Training Scars

What are training scars? Something I have come to believe that gets in our way of learning until we can get back to “tabula rasa”, a clean slate. Training scars are created through bad habits and physical biomechanics. To remove them we need to get to tabula rasa by breaking down these scars and starting fresh. Only then can we start to feel the correctness we are all searching for.

Bad habits

This isn’t the stop chewing your nails kind of habit I’m talking about, but the ‘I had no idea I was doing that in the saddle’ kind of habit! As children we are so pliable and easily taught if in the right hands. But what if no one is around to help and you are free as the wind to ride your pony never really understanding the habits that will have to get “undone” before a true riding discipline can be taught. How many of us wish we could have learned properly on a lunge line as a 7-year-old? I know I do. Bad habits can be created through well-intentioned but poor training. Something as simple as having a death grip on that left rein that goes unnoticed one too many times, now creating a bad habit that to you is completely out of your range of awareness aka a training scar.
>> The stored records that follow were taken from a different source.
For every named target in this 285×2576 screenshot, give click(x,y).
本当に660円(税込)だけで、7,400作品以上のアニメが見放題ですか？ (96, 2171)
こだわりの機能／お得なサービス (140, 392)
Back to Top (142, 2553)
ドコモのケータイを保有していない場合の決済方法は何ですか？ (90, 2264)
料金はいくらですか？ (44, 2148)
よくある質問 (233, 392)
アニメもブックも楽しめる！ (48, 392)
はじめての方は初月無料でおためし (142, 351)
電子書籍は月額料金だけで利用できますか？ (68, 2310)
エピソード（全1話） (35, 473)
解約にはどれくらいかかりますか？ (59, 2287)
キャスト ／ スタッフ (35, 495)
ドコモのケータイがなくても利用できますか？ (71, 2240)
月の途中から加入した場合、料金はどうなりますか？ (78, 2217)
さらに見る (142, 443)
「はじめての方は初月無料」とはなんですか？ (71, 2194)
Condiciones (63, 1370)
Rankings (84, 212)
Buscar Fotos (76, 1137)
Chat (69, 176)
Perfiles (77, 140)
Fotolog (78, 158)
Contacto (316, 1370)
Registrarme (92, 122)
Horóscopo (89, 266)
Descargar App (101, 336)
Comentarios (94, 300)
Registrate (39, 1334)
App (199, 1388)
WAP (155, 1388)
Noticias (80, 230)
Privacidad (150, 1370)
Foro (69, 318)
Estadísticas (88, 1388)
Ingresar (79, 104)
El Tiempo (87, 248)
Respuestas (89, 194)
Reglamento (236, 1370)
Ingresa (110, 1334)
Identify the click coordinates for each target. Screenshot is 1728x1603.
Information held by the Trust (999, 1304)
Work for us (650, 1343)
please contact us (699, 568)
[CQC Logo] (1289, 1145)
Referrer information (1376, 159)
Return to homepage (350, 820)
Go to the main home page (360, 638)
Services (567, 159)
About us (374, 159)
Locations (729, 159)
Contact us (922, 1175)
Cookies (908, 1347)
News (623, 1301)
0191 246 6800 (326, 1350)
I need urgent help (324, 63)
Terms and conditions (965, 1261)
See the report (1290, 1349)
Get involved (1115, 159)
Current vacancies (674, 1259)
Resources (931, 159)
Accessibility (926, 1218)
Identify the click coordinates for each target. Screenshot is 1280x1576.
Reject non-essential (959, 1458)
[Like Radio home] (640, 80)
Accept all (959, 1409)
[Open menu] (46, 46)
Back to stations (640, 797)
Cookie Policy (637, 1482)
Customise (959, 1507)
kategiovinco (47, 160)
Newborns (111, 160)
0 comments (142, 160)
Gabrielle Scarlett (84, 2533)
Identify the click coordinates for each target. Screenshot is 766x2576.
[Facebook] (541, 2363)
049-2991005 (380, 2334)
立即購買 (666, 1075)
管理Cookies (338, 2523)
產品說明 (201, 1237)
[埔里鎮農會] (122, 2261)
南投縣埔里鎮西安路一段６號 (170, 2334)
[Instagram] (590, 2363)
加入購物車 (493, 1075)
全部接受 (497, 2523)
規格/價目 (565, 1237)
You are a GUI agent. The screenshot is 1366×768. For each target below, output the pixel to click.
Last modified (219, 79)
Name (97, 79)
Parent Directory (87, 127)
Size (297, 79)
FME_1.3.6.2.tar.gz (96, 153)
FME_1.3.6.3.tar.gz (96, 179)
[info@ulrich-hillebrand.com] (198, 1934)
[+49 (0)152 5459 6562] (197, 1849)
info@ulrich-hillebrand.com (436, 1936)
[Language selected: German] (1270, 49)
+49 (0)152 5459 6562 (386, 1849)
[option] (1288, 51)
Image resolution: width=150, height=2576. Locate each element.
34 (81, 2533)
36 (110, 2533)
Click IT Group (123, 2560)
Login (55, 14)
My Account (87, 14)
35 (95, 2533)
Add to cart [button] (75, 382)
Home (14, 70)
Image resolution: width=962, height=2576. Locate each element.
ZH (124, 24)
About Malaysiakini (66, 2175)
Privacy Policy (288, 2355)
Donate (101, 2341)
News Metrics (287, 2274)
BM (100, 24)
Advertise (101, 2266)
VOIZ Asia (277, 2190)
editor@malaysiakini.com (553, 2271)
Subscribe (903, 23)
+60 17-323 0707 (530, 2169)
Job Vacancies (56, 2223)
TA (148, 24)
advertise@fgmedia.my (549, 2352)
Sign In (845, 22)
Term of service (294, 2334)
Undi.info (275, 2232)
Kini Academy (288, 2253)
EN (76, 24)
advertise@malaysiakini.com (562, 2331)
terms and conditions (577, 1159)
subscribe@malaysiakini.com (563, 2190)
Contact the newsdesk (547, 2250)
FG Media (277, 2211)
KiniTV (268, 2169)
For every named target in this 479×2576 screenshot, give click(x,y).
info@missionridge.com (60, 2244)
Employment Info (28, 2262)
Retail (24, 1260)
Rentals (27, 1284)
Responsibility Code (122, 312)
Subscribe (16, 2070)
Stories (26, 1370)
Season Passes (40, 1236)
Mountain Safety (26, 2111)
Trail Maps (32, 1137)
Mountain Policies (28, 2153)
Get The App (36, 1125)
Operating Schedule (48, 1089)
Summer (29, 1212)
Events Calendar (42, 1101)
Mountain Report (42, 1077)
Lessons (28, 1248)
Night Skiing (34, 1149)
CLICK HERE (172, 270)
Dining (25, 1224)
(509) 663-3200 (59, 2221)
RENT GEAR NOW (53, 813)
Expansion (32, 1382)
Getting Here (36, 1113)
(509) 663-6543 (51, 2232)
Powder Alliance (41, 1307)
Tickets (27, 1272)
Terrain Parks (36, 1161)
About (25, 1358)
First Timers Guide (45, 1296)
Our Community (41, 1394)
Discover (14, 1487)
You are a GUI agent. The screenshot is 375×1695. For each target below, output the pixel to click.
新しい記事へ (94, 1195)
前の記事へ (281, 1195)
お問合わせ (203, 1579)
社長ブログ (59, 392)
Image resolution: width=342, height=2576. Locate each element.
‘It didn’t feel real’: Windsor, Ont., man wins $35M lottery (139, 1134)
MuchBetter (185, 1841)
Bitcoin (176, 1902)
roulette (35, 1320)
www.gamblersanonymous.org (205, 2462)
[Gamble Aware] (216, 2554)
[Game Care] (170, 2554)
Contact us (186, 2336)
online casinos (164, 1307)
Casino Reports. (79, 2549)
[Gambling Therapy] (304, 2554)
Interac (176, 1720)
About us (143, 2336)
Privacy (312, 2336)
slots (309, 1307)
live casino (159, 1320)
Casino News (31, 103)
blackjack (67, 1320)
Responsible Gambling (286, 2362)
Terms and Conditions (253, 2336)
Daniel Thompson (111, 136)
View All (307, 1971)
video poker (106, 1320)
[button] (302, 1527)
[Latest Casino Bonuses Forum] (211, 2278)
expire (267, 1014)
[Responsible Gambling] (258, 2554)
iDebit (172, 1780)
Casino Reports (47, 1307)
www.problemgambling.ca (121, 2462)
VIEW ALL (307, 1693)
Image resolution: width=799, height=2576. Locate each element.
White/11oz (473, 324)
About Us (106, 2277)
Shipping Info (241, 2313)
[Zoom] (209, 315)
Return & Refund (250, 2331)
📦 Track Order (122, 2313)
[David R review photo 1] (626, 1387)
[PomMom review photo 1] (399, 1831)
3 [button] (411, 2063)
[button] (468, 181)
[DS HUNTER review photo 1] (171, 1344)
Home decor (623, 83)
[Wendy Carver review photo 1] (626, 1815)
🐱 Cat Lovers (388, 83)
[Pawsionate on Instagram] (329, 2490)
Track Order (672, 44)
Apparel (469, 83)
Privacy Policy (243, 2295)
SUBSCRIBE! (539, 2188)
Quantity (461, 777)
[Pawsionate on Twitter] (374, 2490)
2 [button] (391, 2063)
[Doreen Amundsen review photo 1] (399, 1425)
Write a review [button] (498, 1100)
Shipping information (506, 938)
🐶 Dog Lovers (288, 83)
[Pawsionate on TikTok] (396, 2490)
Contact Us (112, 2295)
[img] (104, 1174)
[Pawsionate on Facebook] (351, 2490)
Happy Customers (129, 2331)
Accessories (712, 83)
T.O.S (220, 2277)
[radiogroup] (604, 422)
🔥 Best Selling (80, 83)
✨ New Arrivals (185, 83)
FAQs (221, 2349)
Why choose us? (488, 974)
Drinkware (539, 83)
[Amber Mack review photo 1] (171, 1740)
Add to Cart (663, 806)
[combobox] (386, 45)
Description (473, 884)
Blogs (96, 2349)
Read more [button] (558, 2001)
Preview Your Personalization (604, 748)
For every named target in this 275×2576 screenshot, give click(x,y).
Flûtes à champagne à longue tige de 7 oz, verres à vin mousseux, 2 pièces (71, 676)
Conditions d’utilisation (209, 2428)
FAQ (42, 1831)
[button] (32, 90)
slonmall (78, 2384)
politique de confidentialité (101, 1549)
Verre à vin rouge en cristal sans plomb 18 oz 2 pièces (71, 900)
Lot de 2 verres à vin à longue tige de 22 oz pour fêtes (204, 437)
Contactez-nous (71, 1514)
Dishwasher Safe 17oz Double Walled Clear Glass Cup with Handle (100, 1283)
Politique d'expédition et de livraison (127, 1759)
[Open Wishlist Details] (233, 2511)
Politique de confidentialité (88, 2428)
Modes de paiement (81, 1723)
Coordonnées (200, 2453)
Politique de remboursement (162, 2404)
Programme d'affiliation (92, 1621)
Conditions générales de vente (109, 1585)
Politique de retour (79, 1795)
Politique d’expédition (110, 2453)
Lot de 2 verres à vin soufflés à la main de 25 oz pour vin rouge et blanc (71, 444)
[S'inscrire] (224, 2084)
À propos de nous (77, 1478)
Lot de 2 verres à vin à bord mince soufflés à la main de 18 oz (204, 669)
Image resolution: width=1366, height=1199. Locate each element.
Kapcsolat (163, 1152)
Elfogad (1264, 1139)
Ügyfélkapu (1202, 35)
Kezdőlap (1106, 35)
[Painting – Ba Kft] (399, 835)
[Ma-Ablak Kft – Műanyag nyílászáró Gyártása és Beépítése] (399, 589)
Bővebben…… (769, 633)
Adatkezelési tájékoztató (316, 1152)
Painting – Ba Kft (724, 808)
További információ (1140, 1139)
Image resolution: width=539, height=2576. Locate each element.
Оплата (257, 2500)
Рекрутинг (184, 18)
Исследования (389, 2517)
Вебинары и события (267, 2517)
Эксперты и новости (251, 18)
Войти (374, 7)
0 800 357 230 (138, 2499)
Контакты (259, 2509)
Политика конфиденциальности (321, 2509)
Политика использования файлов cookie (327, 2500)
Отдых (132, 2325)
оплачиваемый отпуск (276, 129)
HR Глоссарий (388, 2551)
This can create an unsteady foundation making the learning process more challenging.

 Physical Biomechanics

Physical biomechanics is the study of ‘human movement including the interaction between the participant and equipment.’ Understand your own biomechanics. If someone suffers from asymmetry, then this will change the way they can affect the movement of the horse. Some asymmetry is caused by those bad habits covered earlier. Either way, understanding this about yourself can help ease the learning process. You know your body the best, so listen to it. How many times have we heard our trainers tell us something we are doing wrong and in our minds we think “I’m totally not doing that” until we look in the mirror down the long side and notice “OMG! I’m totally doing that thing I thought I wasn’t doing!” Creating more spacial awareness with our bodies in everyday life, even with something as simple as washing dishes, can create more awareness in the saddle. Thus, helping to undo training scars created by the lack of awareness in our own biomechanics.

 Tabula Rasa

The “clean slate”. The “fresh start”. The place where, if we could go back in time and begin our riding journey as a child with access to all the right trainers and no fear. The good news is, we can start with Tabula Rasa, by erasing the training scars. Have you ever had a trainer tell you to not do this or not do that? Yep, they are chipping away at those training scars that at some point in time they got engrained in us. I see a lot of amateurs and professionals alike videoing themselves. This is a great way to get rid of those training scars. Watching ourselves creates awareness and, hence, removes those scars. Only then, when the scar has been removed can we start at Tabula Rasa and our learning then begins. The journey, even greater. Add that together with the bond and deep connection it creates with our horses. Now the strong foundation can be built for that journey.

 Training scars are something that are created through the development of bad habits as a child or new rider, or through our own lack of body awareness and understanding of biomechanics and how it affects the horse. However, there is always a way to get back to Tabula Rasa, a clean slate. Through our own mental awareness and observation of our body via the use of videoing ourselves and understanding why our trainer is fixing bad habits first before the purity of our learning can begin.  Have patience, the horses do. At the end of the day, remember to have fun!